The Court therefore ordered the Petitioner to serve the BA, the supporting affidavit and the SOA on the creditors.
Burden and standard of proof
The Court held that, in a debtor’s BA, it is the debtor who must convince the Court of his inability to pay his debts. The Court also expressed the view that the cash flow test could be used to determine whether a debtor is unable to pay its debts, even in the context of an individual’s bankruptcy.
As to the standard of proof, the Court pointed out that a debtor’s admission of insolvency and statements regarding its financial affairs would not be considered conclusive, particularly where opponents of the claim have reasonable grounds to question if the debtor is in fact unable to pay his debts. In such circumstances, the obligor may be required to provide evidence to support the accuracy and truthfulness of its SOA, and if it fails to do so, the court may draw an adverse inference against it.
Rejection of request
Under Section 315(2) of the Insolvency, Restructuring and Dissolution Act (“IRDA“), the Court may reject the application for bankruptcy if it appears to it that the plaintiff has contravened one or other of the provisions of the IRDA or the PIR. The Court had here to determine whether the alleged non – Plaintiff’s disclosures justified the rejection of Plaintiff BA.
The Court held that when considering whether a contravention of the IRDA or the PIR warrants dismissal of the bankruptcy petition, it may consider the materiality of the contravention and whether the contravention is remediable.
- In terms of materiality, a contravention would be material when it directly affects the court’s ability to adjudicate the bankruptcy claim fairly and properly.

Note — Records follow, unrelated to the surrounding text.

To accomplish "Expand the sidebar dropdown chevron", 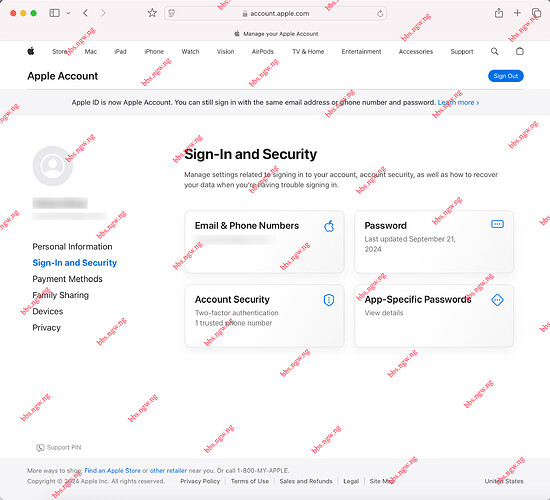I will click(x=68, y=13).
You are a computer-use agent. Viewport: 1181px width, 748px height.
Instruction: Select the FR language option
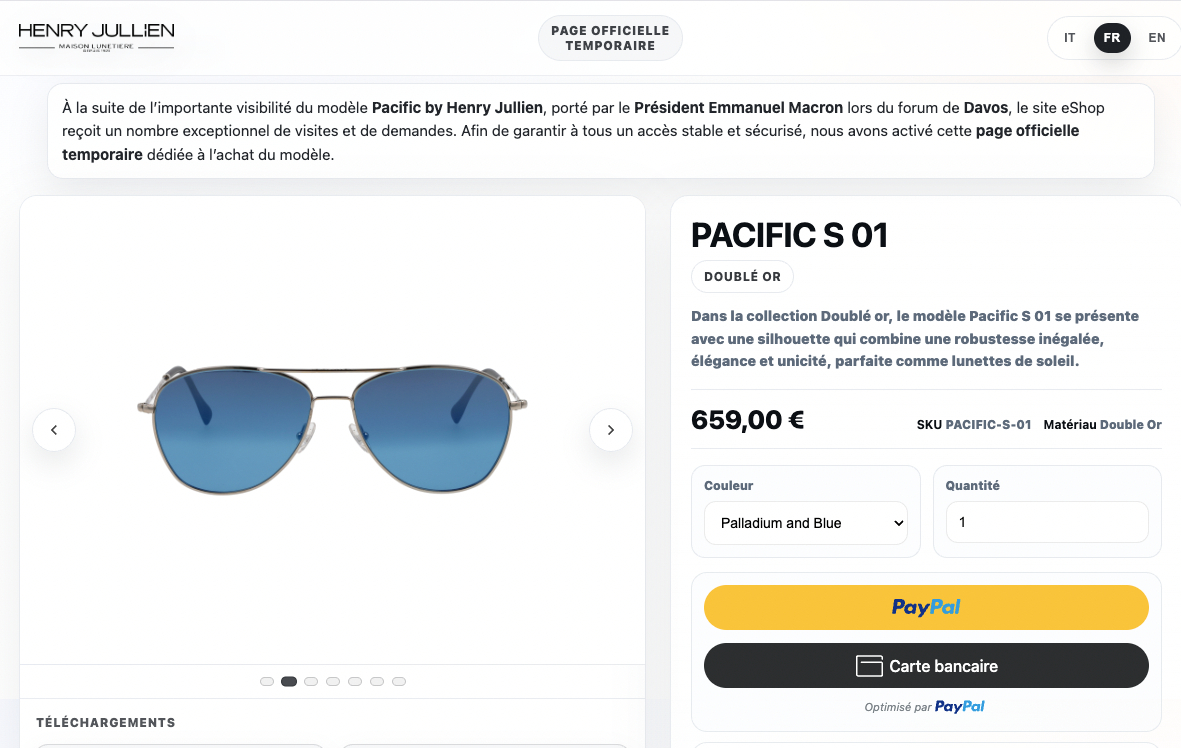[x=1112, y=38]
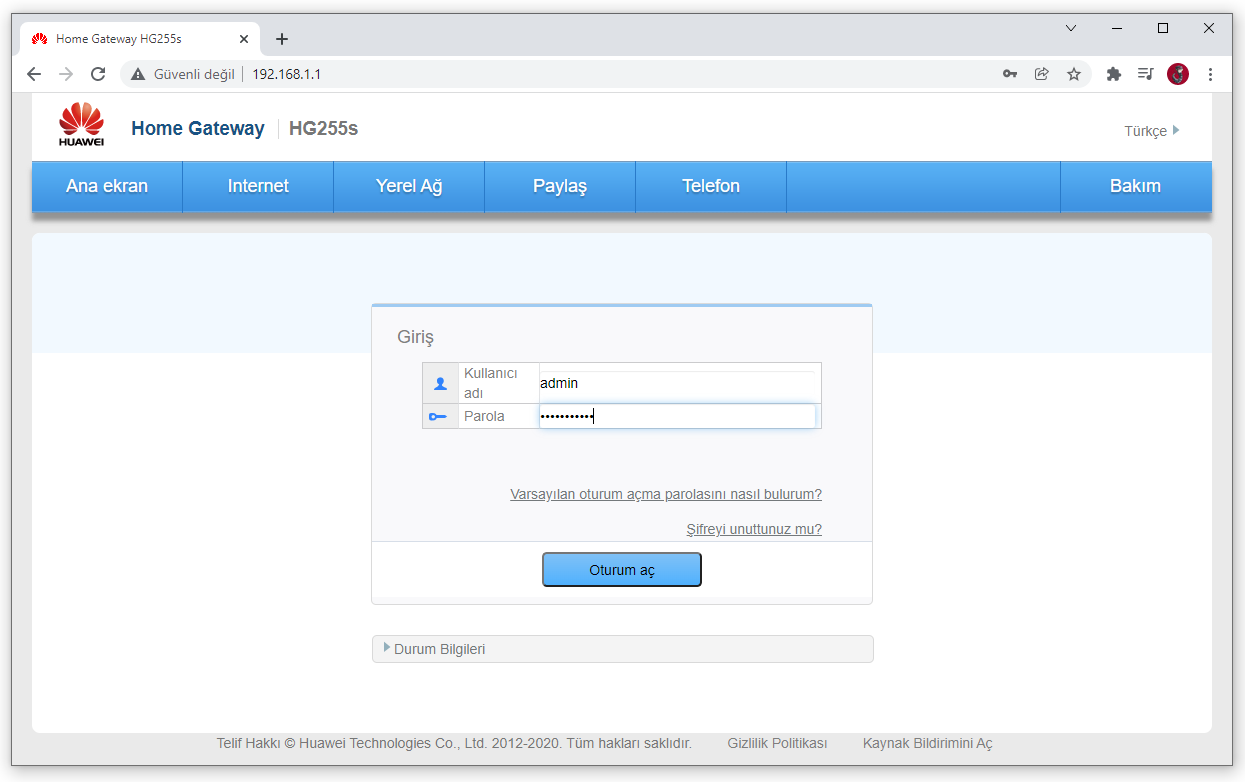The height and width of the screenshot is (782, 1245).
Task: Open a new browser tab
Action: click(282, 39)
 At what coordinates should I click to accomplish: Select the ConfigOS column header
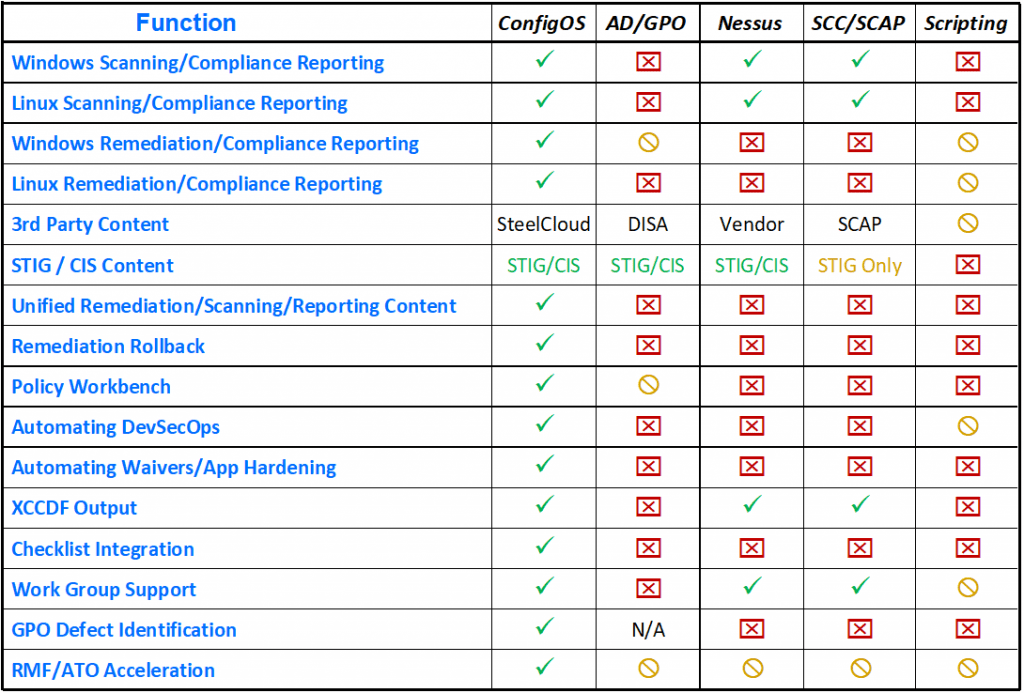(544, 23)
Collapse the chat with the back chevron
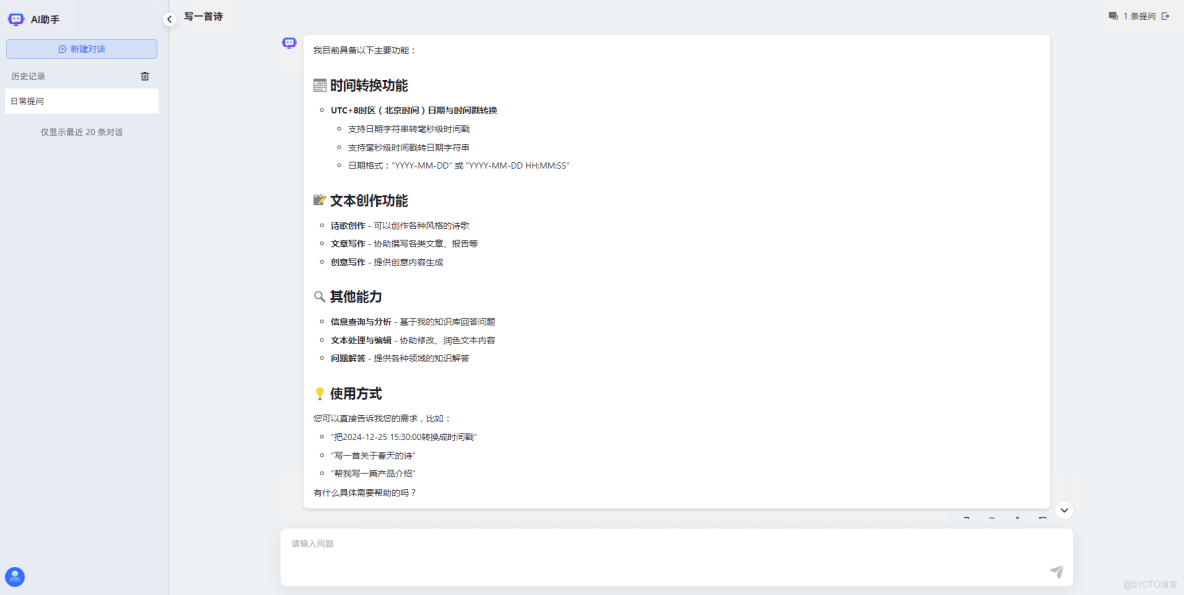 (x=169, y=17)
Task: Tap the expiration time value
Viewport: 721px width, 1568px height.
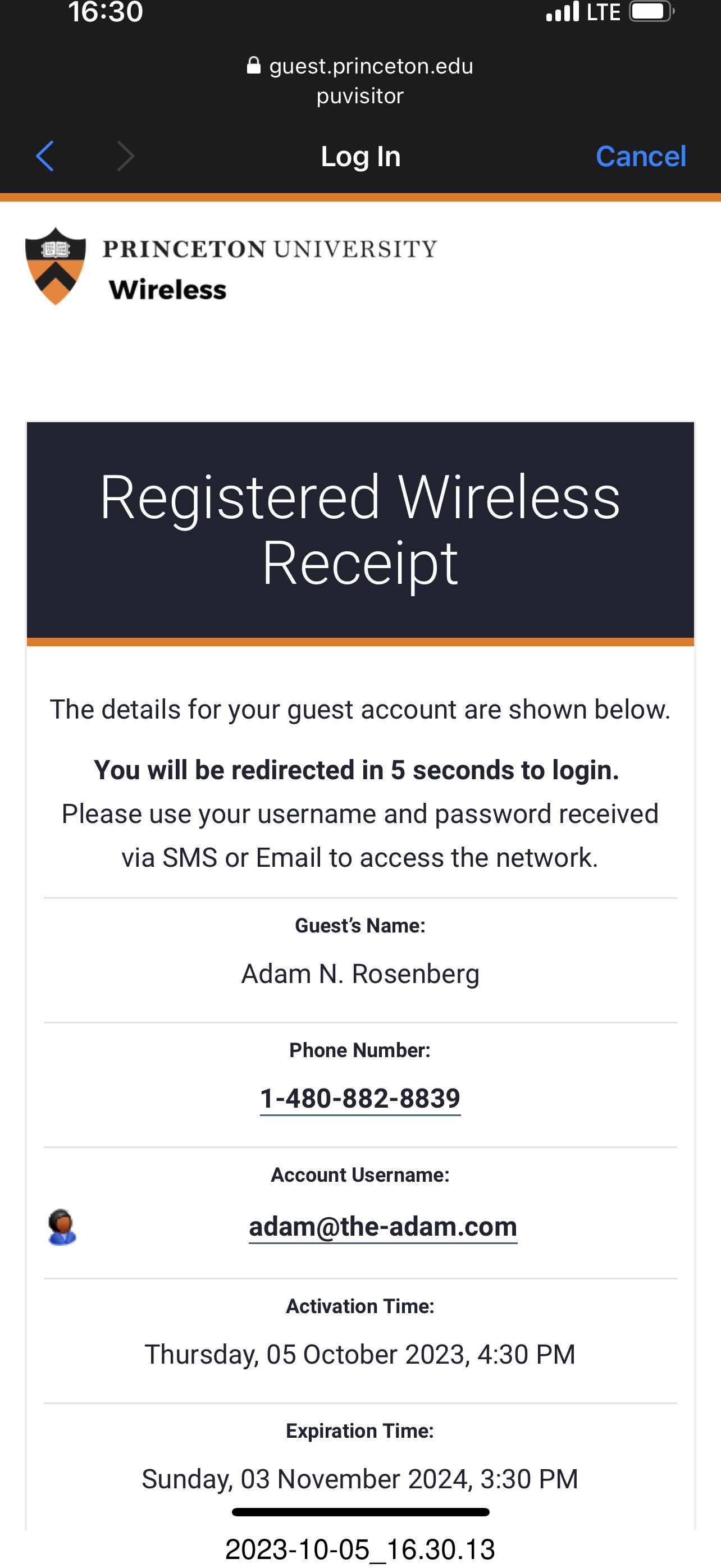Action: 360,1479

- In terms of reparation, where a material contravention is irremediable or where the debtor refuses or fails to remedy it, the ability of the court to rule on the application for bankruptcy would be irremediably compromised, which would justify the dismissal of the BA. Conversely, where the breach can be remedied in a timely manner, the court should normally delay dismissing the bankruptcy petition.
On the facts, the Court found that the Applicant failed to disclose certain sums as part of his assets and to account satisfactorily for the disposal of other sums. As such, he had failed to file a full, complete and accurate SOA contrary to IRDA 308(2)(a).
Although the Court found that this was a material breach of the IRDA, it was of the view that the deficiencies could be corrected. The Court therefore ordered the Claimant to refile the completed SOA to the satisfaction of the Court within the time allowed, failing which the BA would be dismissed.
The applicant eventually failed to refile the SOA before the deadline, which resulted in the rejection of the BA.
Oppose an application
The Court went on to consider the principles applicable when a creditor seeks to stay or dismiss proceedings in a debtor’s BA.
The Court held that the same threshold applies whether it is a debtor requesting the dismissal of bankruptcy proceedings brought by a creditor or one creditor requesting the dismissal of the bankruptcy proceedings initiated by the debtor – the threshold of “justiciable questions”. This means that the court can suspend or dismiss a debtor’s BA if a creditor raises a justiciable issue (for example, whether the debtor has other realizable assets that could be used to pay its debts, or the existence or debt amount).
In this case, the Court found that the creditors had met the threshold, demonstrating justifiable issues as to the Applicant’s ability to pay his debts which were pending determination in certain separate proceedings. This would have justified a suspension of the BA pending the conclusion of the separate proceedings.
The Court’s decision provides valuable insight into the conduct of a debtor’s BA, including what the plaintiff must prove for the claim to be successful and what must be shown for the claim to be dismissed or stayed. The Court’s approach to the various tests demonstrates a sense of consistency, generally adopting the equivalent principles applicable in a creditor’s BA.